First of all France is only the third country I mentioned, 

Secondly I mentioned that it was only about the countries I knew. Not to get into country versus country, but when a Slovenian forumer mentions Slovenia as if it was in the league of countries in the league of Peru or Cameroon this is just.....

And third, I only mentioned it in the context of Europe and after Spain....


----------



## eklips (Mar 29, 2005)

SYDNEY said:


> Are your knickers too tight ? the guy has asked for advice and people are giving him the just that .... now you STFU !


Everybody advertising his own country wether it really has world-class landscape diversity or not is not advising the guy, on the contrary, it is quite confusing.


----------



## Jonesy55 (Jul 30, 2004)

I would have suggested India, frozen himalayas to Rajastani deserts to Keralan tropics and the jungles of the northeast, but then I noticed your username


----------



## India101 (Jul 22, 2008)

Thanks guys. So far Japan, Vietnam, Argentina and Mexico sound good. Maybe even Slovenia and Algeria. 

btw, I already been to New Zealand, really beautiful place but would like to go somewhere else.


----------



## Jonesy55 (Jul 30, 2004)

Federicoft said:


> It has some hills around Gorizia (Collio area), where they also produce the local tokaj wine. Not many others though.


The wines of collio are excellent, we rarely seem to get them over here though unfortunately.

If I was going to nominate a European country, I would go for Spain.

> **Source data**:
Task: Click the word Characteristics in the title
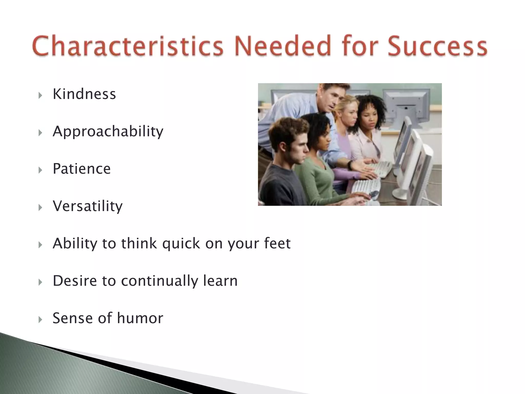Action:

> **Written problem**: Could you copy out the entire forum thread above about countries with varied landscapes, word for word?

> **Task answer**:
First of all France is only the third country I mentioned, 

Secondly I mentioned that it was only about the countries I knew. Not to get into country versus country, but when a Slovenian forumer mentions Slovenia as if it was in the league of countries in the league of Peru or Cameroon this is just.....

And third, I only mentioned it in the context of Europe and after Spain....


----------



## eklips (Mar 29, 2005)

SYDNEY said:


> Are your knickers too tight ? the guy has asked for advice and people are giving him the just that .... now you STFU !


Everybody advertising his own country wether it really has world-class landscape diversity or not is not advising the guy, on the contrary, it is quite confusing.


----------



## Jonesy55 (Jul 30, 2004)

I would have suggested India, frozen himalayas to Rajastani deserts to Keralan tropics and the jungles of the northeast, but then I noticed your username


----------



## India101 (Jul 22, 2008)

Thanks guys. So far Japan, Vietnam, Argentina and Mexico sound good. Maybe even Slovenia and Algeria. 

btw, I already been to New Zealand, really beautiful place but would like to go somewhere else.


----------



## Jonesy55 (Jul 30, 2004)

Federicoft said:


> It has some hills around Gorizia (Collio area), where they also produce the local tokaj wine. Not many others though.


The wines of collio are excellent, we rarely seem to get them over here though unfortunately.

If I was going to nominate a European country, I would go for Spain.